После учебы в Благородном пансионе в той или другой из столиц и пары лет приятной службы в лейб-гусарском полку, где мне часто приходилось гарцевать перед государыней, я вышел в отставку и вернулся в Свидригайлово, к ужасному удовольствию Ау. Здесь, в этом провинциальном парадизе, я вел рассеянный, но радостный образ жизни.

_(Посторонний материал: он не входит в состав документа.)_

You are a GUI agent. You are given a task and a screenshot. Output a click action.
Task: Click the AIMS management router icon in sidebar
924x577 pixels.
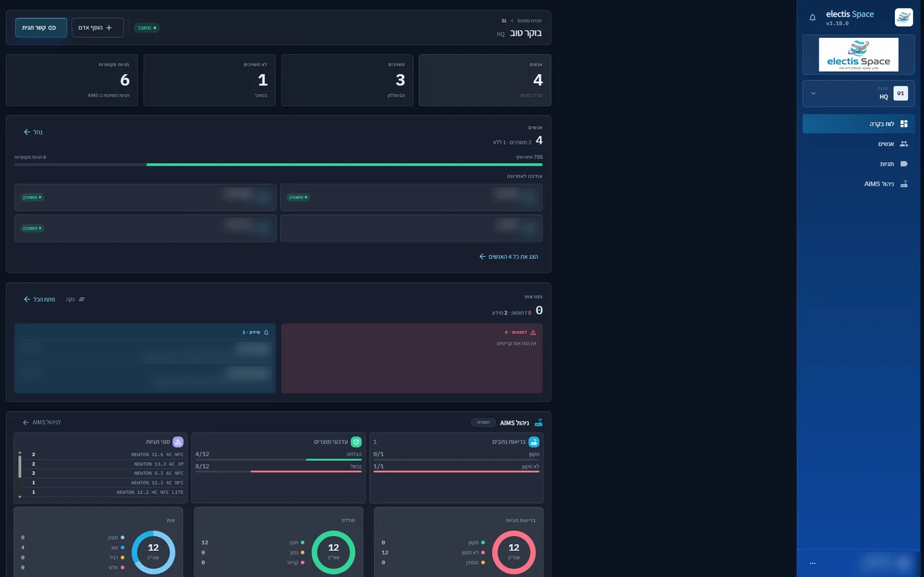[904, 184]
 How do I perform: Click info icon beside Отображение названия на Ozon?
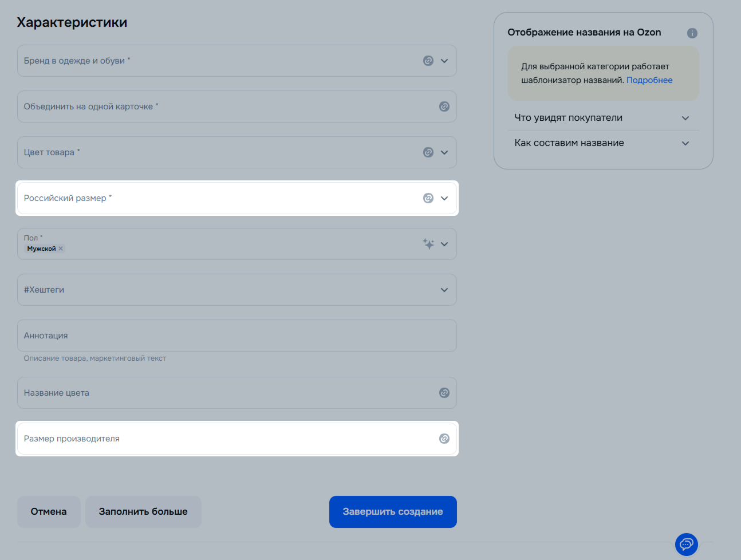coord(692,33)
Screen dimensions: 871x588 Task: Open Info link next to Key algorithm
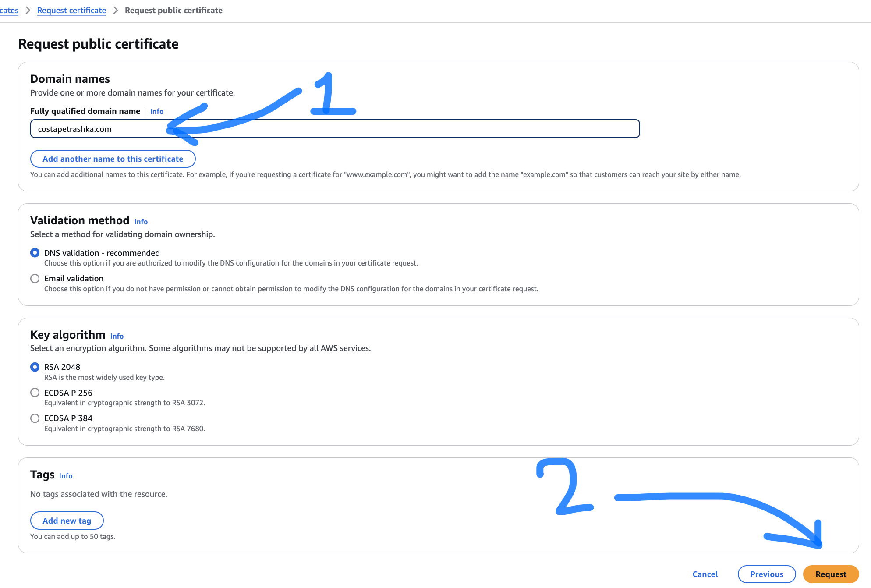coord(117,336)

Что же касается милой Mutti,[160] то я не видел ее уже лет десять, но хорошенькие горничные, которым всегда был любезен, шептали мне по секрету, что она еще вполне жива, однако стала набожной и почему-то постоянно отправляет за меня молитвы. Папан же командовал эскадрой на Каспийском море и приезжал в имение раз в пять лет. Семейная жизнь не очень интересовала Конрада Гиацинтовича. Вместо того чтобы спать с супругой, нянчиться со мной или на худой конец навещать своего брата-близнеца Карла, жившего припеваючи в уездном городе Клизме (как ни странно, внешне папан и дядя Карл были совсем непохожи), он предавался прелести азарта. Иными словами, проводил всю побывку, играя в карты с каким-нибудь не вполне разорившимся соседом, который к концу ее становился вполне разорившимся. Увеличив таким образом семейное состояние еще на порядок, отец покидал Свидригайлово, оставляя меня once again in charge.[161]